The trail begins behind the Wellington Dam Kiosk – look for the green boot print marker – and plunges straight down a steep incline until you reach a water pumping station. You could ignore the station and stick to the trail, but I recommend you take a quick detour to the left and check out the Wellington Dam Wall.
Wellington Dam Wall.
While I’m normally all about the nature side of walks, I’ll admit that the Wellington Dam is impressive.The curve and size of the wall plays tricks on your eyes and the torrent that pours out from the dam wall is an excellent reminder of the unthinkable amount of water that is being held at bay. At this point of the walk, Jarrad raised the question of what would happen if the wall suddenly gave way…rather than dwell on that thought, let’s get back to the trail!

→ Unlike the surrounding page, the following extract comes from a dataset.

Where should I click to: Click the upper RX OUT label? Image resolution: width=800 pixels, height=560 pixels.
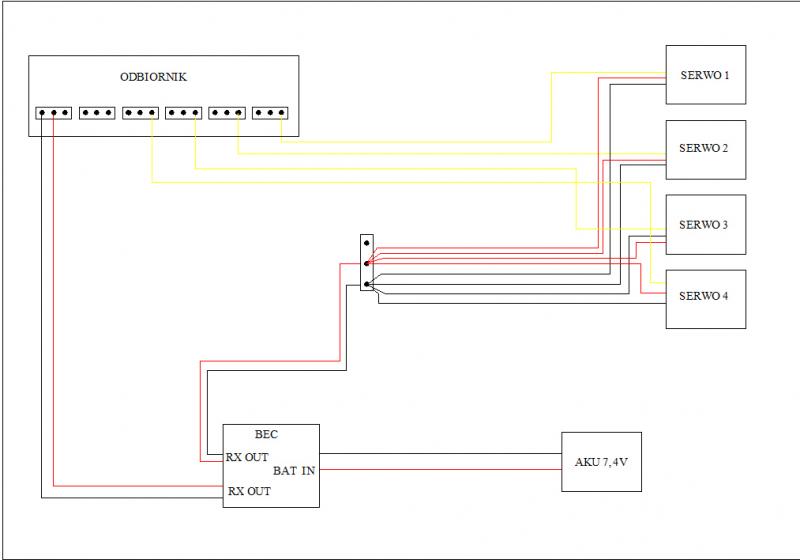tap(246, 457)
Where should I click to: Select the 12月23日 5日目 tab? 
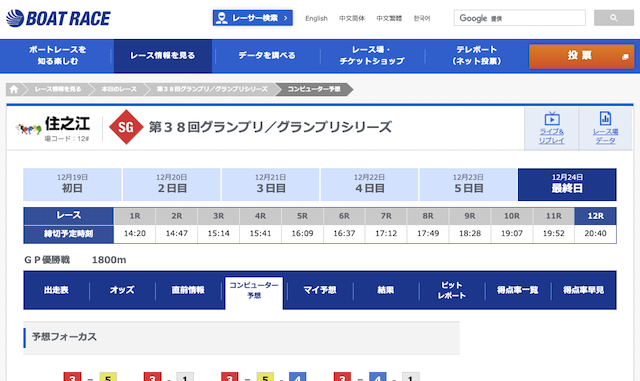click(469, 184)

After the Dam, the trail takes you up a rocky outcrop and then curves around to give you an excellent view of the Collie River. Shaded by a canopy of trees and studded with mossy rocks, this part of the trail reminds me a little bit of Lane Poole Reserve in Dwellingup.
Following this shady stretch, the trail moves into a drier, rockier and more exposed section a bush. Don’t worry, you only need to make one small hill climb before you’re once again greeted by the river’s edge and a fantastic view of the valley. From here on, it’s a constant stream of rapids, gentle pools and brilliant green water. Seriously, make space on your phone or camera, because you won’t be able to stop yourself snapping photos of this wonderful landscape.
Along the way keep an eye out for a gigantic, granite rock outcrop – creatively named ‘Big Rock’. Essentially a hillside of granite, it’s located on the other side of the Collie River and can be accessed via Lennard Road. The day after we tackled this trail, we drove to Big Rock and climbed almost to the top. It’s a very steep climb but it offers some incredible valley panorama, and a view down that will have your stomach turning somersaults.
The final stop on the trail is Honeymoon Pool. This is a very popular camping spot, and deservedly so, because it’s beautiful. The pool itself is quiet stretch of river that is edged by peppermint trees and marris. There’s plenty of picnic tables and a handy boardwalk where you can sit and dip your feet in the glass-clear green water. If it wasn’t so cold on the day we visited, we’d have stripped off and gone for a swim!
Being the endpoint of the trail, you can finish up at Honeymoon Pool and get a lift home, or you can follow the trail back to the start. Alternatively, you can follow our lead and use the Kurliiny Tjenangitj Trail and Sika Trail to get back to the Wellington Dam Kiosk. While it does add 2 or 3 extra kilometres and a very steep hill climb to your walk, taking this route home gives you some different, higher views of the valley. And thanks to DPaW’s excellent signage, it’s very easy to find your way back.
To wrap up, I cannot recommend the Jabitj Trail enough. It’s a wonderful walk with so many scenic spots to enjoy along the way.
Rapids, views, idyllic green pools – any nature fan is sure to be impressed. Definitely worth the trip!